The Keller Companies argue that Texas courts would follow Northern Insurance Co. of New York v. Allied Mutual Insurance Co., [955 F.2d 1353, 1358 (9th Cir. 1992)] a Ninth Circuit case that held that insurance coverage for pre-acquisition losses transferred by operation of law when the liabilities in question were transferred by operation of law. In Northern Insurance, the asset purchase agreement specified that all liability for the selling company's pre-acquisition activities would remain with the selling company, as would any contracts that required consent to assign, including the insurance policy covering the liabilities at issue. Nevertheless, the court applied California's rule of product-line successor liability, which provides that a purchaser of substantially all assets of a firm assumes the obligation for product liability claims arising from pre-acquisition activities. The court held that both the liability for the pre-acquisition activities and the insurance coverage for that liability transferred by operation of law to the acquiring company. The court disregarded the insurance policy's non-assignment clause, which prevented assignment of the policy without consent. he court reasoned that non-assignment clauses were enforceable because assignments could "alter drastically the insurer's exposure depending on the nature of the new insured," and this rationale "vanishes when liability arises from presale activity," since the characteristics of the successor would not affect that risk.
Subsequent decisions by California state courts raise questions as to the validity of the Northern Insurance rule even in California. ***
Other courts have also rejected the Northern Insurance rule where the acquiring company assumes liability through contract. In Pilkington North America, Inc. v. Travelers Casualty & Surety Co., [861 N.E.2d 121, 130-31 (Ohio 2006)] the Ohio Supreme Court rejected the idea that coverage should follow liability, holding that, where liability is assumed contractually, allowing indemnity to follow liability as a matter of law would interfere with the parties' ability to contract to control liability or assign liability while preserving rights under the policy for the original insured.

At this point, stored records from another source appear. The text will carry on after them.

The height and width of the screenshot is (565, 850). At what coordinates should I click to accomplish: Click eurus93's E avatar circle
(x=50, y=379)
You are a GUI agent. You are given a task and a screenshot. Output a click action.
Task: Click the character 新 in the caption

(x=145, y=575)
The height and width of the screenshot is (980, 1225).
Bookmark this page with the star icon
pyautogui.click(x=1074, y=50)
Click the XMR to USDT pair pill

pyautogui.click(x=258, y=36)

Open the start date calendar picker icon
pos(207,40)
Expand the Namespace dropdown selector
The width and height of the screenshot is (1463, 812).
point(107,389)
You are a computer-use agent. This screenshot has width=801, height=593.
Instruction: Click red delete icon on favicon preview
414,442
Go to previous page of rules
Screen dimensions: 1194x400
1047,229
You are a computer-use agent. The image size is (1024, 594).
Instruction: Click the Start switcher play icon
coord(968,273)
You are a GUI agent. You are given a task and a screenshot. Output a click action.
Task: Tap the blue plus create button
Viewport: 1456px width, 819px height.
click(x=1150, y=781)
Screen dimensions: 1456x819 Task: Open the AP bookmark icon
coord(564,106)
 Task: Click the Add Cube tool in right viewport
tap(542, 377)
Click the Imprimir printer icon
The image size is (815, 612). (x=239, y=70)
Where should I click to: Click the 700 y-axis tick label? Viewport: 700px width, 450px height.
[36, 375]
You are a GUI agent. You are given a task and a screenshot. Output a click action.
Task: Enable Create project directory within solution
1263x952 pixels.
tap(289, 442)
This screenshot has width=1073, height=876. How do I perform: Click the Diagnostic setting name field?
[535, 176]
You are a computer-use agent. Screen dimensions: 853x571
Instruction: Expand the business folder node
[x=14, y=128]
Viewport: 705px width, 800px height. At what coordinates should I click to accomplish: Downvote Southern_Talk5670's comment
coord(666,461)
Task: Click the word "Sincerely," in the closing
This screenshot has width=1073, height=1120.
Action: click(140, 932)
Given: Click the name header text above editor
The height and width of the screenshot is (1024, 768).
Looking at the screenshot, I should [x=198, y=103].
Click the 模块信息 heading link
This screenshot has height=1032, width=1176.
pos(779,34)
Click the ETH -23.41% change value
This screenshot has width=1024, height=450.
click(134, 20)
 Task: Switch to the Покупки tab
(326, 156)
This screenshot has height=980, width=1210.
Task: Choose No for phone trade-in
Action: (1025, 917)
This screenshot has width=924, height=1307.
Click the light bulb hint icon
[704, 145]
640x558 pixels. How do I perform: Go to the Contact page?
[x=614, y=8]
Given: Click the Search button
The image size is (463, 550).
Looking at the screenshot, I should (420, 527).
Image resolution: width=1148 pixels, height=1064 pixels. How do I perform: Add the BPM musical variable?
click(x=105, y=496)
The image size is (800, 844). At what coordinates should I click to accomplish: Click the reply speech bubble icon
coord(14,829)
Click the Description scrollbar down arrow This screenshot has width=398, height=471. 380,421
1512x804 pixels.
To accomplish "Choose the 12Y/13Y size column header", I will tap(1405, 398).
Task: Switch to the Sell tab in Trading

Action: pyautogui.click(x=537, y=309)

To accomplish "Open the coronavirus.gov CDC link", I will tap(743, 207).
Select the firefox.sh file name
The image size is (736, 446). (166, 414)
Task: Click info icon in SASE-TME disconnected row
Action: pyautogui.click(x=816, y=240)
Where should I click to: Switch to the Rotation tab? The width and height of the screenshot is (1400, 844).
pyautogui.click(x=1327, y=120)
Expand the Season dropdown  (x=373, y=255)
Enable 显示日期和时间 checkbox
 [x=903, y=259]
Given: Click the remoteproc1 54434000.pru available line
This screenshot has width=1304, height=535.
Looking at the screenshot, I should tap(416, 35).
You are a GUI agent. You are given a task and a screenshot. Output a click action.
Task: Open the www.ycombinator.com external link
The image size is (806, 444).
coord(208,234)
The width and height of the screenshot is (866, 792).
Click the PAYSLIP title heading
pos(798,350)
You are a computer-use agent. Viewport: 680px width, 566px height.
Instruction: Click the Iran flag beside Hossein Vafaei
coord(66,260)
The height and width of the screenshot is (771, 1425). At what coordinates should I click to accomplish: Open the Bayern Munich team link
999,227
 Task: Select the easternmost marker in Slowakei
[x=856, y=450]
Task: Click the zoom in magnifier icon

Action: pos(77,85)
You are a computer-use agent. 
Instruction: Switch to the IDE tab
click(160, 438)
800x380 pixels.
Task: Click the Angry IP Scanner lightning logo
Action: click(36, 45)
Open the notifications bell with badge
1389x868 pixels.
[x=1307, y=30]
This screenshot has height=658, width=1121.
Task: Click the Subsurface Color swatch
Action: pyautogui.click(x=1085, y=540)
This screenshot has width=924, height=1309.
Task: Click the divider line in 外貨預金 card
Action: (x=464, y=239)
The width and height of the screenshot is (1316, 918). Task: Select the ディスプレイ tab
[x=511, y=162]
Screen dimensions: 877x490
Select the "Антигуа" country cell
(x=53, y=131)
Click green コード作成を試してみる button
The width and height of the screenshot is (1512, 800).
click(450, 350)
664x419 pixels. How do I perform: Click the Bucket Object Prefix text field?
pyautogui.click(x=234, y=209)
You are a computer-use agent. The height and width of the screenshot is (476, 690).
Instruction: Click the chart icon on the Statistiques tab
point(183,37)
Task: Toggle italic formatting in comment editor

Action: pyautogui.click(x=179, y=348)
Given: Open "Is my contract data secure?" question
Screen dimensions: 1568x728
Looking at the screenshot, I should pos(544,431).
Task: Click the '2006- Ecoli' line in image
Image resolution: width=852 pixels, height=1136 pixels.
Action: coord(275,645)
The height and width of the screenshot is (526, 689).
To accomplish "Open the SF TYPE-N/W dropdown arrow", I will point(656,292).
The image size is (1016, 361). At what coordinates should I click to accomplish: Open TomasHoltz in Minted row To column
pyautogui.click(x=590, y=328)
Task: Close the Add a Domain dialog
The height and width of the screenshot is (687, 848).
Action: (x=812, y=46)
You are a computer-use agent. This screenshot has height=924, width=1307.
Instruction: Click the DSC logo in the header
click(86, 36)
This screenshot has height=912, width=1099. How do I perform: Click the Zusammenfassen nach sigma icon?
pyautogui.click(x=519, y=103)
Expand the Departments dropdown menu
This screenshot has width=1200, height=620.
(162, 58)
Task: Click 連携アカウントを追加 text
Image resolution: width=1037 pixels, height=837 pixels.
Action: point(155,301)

T he court also noted that "if coverage were to arise by operation of law and the original insured remains in operation, the limits of its coverage available under the policy may be reduced by any indemnity payments made on behalf of the additional insured," and "the insurer may be placed in the position of defending an additional insured where there was only one under the policy." Washington and Hawaiian state courts have held similarly. [See Del Monte Fresh Produce (Haw.), Inc. v. Fireman's Fund Ins. Co., 183 P.3d 734, 745 (Haw. 2007) (holding that an assignment of an insurance policy by operation of law to a party who acquired liabilities through contract was inconsistent with Hawaiian law's requirement that insurance policies be subject to general rules of contract interpretation); Unigard Ins. Co. v. Leven, 983 P.2d 1155, 1164 (Wash. Ct. App. 1999) (refusing to extend the Northern Insurance rule to "nonsuccessors who voluntarily enter into partial indemnification agreements in exchange for substantial personal compensation").]
We believe that Texas courts would reject the Northern Insurance rule where, as here, the liabilities in question were assumed through a contract that also specifically excluded the transfer of the insurance policy covering those liabilities.